【社説】無断訪朝者、板門店から帰還させるべきではない
今年6月12日に中国・北京駐在の北朝鮮大使館を経て、無断で北朝鮮を訪問した韓国進歩連帯常任顧問の韓相烈(ハン・サンリョル)牧師が20日、板門店で軍事境界線を越え、韓国に帰還した。韓牧師は韓国側に戻る直前、「韓半島(朝鮮半島)旗」を手にしながら、北朝鮮の政府関係者200人以上と共に「祖国統一」などと叫ぶ政治ショーを展開した。警察は、韓牧師が板門店の韓国側に入ると同時に身柄を拘束し、現在、国家保安法違反の容疑などで取り調べを行っている。
韓国政府はまず、韓牧師が板門店を通じて韓国側に戻るのを制止すべきだった。1989年に故・文益煥(ムン・イクファン)牧師が無断で北朝鮮を訪問したときも、中国を経由して北朝鮮入り、板門店を通じて韓国に帰還した。それ以来、違法に北朝鮮を訪問する政治犯らは、中国経由で北朝鮮に入り、板門店から戻るというルートを頻繁に利用している。北朝鮮当局や北朝鮮を訪問する当事者らは、このルートを利用すれば、政治的な興行性を高めることができると判断しているようだ。そのため韓国政府は、このような政治ショーの効果をなくすための対策に乗り出すべきだ。ところが歴代の政府は、北朝鮮とその訪問者らの政治的な計算通りに動くという、文字通りの無能・無策を繰り返してきた。

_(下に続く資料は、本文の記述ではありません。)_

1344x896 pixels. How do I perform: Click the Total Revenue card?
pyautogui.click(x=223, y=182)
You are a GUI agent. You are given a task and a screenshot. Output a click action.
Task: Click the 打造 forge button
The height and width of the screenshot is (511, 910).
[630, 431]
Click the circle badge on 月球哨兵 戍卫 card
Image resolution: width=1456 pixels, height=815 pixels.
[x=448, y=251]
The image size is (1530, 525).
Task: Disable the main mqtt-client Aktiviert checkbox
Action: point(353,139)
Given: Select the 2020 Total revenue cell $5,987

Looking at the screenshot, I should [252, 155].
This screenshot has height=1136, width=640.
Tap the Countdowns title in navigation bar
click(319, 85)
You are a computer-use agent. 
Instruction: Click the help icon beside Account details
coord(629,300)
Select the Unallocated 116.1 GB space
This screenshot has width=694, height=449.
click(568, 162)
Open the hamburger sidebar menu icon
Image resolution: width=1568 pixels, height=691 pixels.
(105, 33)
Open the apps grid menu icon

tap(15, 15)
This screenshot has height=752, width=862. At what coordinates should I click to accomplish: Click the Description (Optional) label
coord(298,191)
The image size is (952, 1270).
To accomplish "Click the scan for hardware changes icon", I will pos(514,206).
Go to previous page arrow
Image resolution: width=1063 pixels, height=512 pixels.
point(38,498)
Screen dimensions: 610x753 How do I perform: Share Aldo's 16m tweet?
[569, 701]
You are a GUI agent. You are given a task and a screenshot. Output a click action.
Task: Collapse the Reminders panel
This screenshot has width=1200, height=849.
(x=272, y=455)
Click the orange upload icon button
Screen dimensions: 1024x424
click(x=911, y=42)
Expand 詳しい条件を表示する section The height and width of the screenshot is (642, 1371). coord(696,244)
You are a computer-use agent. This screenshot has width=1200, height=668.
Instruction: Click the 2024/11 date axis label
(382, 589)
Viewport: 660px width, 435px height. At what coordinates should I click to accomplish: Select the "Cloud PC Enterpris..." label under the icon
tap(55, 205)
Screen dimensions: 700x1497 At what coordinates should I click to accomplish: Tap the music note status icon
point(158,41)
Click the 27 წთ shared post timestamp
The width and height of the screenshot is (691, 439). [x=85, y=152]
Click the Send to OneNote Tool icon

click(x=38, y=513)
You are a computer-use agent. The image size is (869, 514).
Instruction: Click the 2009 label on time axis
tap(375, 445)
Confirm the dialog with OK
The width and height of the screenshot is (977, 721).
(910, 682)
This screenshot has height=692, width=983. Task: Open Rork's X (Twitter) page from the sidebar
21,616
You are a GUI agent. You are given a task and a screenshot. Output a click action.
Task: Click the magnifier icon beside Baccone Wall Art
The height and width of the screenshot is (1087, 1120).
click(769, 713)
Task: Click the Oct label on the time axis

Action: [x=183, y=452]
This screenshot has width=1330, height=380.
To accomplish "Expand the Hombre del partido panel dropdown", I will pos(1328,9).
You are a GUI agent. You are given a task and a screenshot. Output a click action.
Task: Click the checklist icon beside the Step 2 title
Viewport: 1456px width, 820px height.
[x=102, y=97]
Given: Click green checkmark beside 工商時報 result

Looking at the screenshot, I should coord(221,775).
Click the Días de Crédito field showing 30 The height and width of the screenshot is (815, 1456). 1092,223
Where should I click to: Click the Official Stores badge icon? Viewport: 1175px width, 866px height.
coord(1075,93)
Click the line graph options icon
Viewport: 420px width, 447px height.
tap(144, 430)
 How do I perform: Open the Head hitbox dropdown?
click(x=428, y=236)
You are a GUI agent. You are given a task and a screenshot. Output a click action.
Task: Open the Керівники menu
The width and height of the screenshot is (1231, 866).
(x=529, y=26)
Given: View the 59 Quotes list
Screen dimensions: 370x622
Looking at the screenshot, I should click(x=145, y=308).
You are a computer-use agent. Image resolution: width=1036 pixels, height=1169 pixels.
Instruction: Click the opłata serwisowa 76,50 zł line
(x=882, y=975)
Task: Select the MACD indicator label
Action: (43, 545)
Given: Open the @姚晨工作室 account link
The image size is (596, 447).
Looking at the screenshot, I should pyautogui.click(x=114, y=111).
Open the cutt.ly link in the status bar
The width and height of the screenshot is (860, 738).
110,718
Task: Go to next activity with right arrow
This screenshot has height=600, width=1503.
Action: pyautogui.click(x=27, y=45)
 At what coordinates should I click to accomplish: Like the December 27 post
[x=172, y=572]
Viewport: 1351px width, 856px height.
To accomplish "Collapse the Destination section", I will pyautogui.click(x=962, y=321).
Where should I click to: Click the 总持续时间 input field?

韓牧師は今回、北朝鮮に2カ月以上滞在したが、その間に「李明博(イ・ミョンバク)こそ哨戒艦『天安』の沈没事故で犠牲となった生命に対する殺人の元凶」「南の同胞たちは金正日(キム・ジョンイル)総書記について深い印象を受けた」などの発言を繰り返した。ならば、韓牧師は自らが称賛する地上天国の人民共和国に居残るべきで、わざわざ嫌悪する大韓民国に戻る必要などないはずだ。
政府は「韓牧師も大韓民国の国民である以上、帰還させないわけにはいかなかった」と説明する。しかし韓牧師は、国籍は大韓民国だが、その精神や言動に関しては、大韓民国を尊重して法律や義務を守るつもりなど微塵もない。まさに、金日成(キム・イルソン)と金正日の国に属する人間だ。
大韓民国の国民は北朝鮮を訪問する場合、「南北交流協力法」に従って事前の許可を受け、さらに統一部に北朝鮮住民との接触を行う旨を申請し、承認を受けなければならない。しかし韓牧師のように北朝鮮に賛同する人物は、これらの法的手続きを完全に無視している。本来、板門店を通じて大韓民国の地に戻るには、停戦協定を管理・監督する国連軍司令部の許可が必要で、それがなければ停戦協定違反となる。そのため国連軍司令部と軍当局は、韓牧師が板門店を無断で通過するのを制止すべきだった。もし韓牧師と北朝鮮がこれに従わずに問題が生じた場合は当然、韓牧師と北朝鮮の責任だ。
今回、韓牧師が大韓民国に再び戻った理由は、今後も引き続き、大韓民国の体制に反対する活動の先頭に立つためだ。政府は今後も第2、第3の韓牧師が現れた場合、「大韓民国の国民である以上、仕方がない」などと情けないことを言うべきではない。韓牧師のような人物は、自らが称賛する北朝鮮で暮らし、それでも韓国に戻りたいと言うならば、北朝鮮に入ったときと同じように、中国経由で帰国させた上で、法に則った処罰を行って然るべきだ。